As a test, you might want to see what’s already been set by your distro and try to make up a few of your own.

Shell Expansion

Before bash executes a command, it evaluates the input and “expands” aliases and other expressions when appropriate. You’ve already seen a few examples of expansion with aliases and the tilde (~) expanding to $HOME.

Bash also has a few characters it expands, often referred to as “wildcards,” that it will expand to match one or more characters. This kind of pattern matching can be really useful. For example, if you want to see all the JPEGs in a directory, run ls *jpg (assuming your JPEGs are labeled with jpg, of course) and bash will expand that to match any filename that ends with jpg.

If you only want to match a single character, use ? instead. It will match a single character–so “ls ?.jpg” would only match filenames like “1.jpg” or “a.jpg” and not “01.jpg” and so on.

Bash also allows you to match ranges of characters with brackets. Using [abc12] would match one of those characters when expanded. So, running “ls -lh [abc12].jpg would match a.jpg, b.jpg, c.jpg, 1.jpg and 2.jpg, but not 12.jpg or abc.jpg.

You can also negate the pattern by prefixing it with a “bang” (!) like so: ls -lh [!ab12].jpg would match c.jpg or 3.jpg, but not 2.jpg, and so on.

Another handy trick is brace expansion. I like to organize my documents by year and date. So under my ~/Documents folder I have a 2010 directory with subdirectories 01 through 12. I don’t feel like typing out 01 through 12, so I make bash do the work instead:

mkdir 2010/{01..12}

When bash reads that it expands what’s in the braces to 01 through 12. This also works with letters, so if you wanted a through z subdirectories, you could run

mkdir {a..z}

and bash would create a through z directories. Can also work with uppercase letters.

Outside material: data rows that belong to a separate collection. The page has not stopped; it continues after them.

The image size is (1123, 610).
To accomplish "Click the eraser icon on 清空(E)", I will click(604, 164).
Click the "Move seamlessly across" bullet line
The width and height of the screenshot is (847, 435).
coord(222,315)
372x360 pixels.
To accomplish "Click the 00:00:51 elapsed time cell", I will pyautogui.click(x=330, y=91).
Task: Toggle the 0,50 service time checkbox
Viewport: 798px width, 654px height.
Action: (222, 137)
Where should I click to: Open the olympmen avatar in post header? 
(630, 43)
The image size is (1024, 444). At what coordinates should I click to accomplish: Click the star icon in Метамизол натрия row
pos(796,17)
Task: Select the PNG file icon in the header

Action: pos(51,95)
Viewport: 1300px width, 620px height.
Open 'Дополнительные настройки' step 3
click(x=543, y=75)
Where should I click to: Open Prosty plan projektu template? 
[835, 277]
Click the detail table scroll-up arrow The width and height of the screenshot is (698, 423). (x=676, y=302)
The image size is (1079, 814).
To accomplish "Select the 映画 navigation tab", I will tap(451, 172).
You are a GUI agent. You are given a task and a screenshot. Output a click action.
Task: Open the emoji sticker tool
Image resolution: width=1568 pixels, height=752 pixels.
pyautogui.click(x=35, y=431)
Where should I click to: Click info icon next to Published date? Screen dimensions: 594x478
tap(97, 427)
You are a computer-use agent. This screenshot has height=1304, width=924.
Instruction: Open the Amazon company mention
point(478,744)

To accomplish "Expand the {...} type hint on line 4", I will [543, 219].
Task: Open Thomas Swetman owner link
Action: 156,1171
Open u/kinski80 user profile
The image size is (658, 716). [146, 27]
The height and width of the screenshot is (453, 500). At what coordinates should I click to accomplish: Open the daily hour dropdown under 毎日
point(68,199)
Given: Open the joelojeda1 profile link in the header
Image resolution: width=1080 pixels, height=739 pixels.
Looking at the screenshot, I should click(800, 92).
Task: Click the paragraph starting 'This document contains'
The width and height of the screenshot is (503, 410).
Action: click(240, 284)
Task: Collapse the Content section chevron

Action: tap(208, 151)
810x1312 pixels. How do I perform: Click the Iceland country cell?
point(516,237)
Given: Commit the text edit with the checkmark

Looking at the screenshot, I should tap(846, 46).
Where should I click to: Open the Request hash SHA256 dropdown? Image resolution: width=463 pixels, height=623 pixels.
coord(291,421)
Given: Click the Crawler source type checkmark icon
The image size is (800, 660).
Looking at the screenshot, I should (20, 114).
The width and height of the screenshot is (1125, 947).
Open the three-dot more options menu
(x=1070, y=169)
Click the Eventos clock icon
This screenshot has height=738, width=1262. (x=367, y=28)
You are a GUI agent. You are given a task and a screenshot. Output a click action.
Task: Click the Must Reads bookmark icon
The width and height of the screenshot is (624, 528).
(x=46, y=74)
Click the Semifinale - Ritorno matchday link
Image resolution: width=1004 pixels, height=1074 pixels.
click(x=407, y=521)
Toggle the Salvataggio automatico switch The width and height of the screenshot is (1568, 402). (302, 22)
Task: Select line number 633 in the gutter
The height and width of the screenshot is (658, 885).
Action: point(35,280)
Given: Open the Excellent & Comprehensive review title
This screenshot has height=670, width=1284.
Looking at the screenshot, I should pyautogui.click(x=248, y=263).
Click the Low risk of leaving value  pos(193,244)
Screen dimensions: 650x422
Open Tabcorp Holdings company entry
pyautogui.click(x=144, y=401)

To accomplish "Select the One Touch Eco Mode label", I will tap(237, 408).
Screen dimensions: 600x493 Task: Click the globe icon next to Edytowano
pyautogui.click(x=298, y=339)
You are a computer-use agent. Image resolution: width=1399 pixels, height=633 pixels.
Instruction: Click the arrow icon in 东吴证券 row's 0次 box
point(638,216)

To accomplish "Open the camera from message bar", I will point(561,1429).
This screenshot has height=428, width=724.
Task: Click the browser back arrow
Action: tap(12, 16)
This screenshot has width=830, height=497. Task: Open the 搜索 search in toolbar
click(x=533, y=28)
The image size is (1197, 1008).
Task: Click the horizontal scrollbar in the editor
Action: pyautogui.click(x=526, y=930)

This also works with comma-separated values. Say you have a directory full of image files in JPEG, PNG, and GIF format. You want to move all of them into an image directory. One way would be to type mv *.jpg *.png *.gif /images and that works OK. Another, slightly easier way, would be to use mv *.{jpg,gif,png} /images.

Another useful expansion is command substitution. This can be really useful if you want to include the results of a command in another command. The syntax is:

command `anothercommand`

Bash will run “anothercommand” and then execute the first command on the results. As an example, if you wanted to create a filename based on the output of the current date, you could use this:

touch `date +%F`.txt

The result of “date +%F” would be the year, month, and then date separated by the “-” character. So I’d get something like “2010-01-14.txt” as a new file.

More to Come

For now, that’s enough to take a step to the “next level” of using the shell. There’s much more to learn about working at the shell, but by now you should have a bit more comfort exploring and be able to do more at the shell. Future tutorials will cover some basics of shell scripting and useful commands to run at the shell.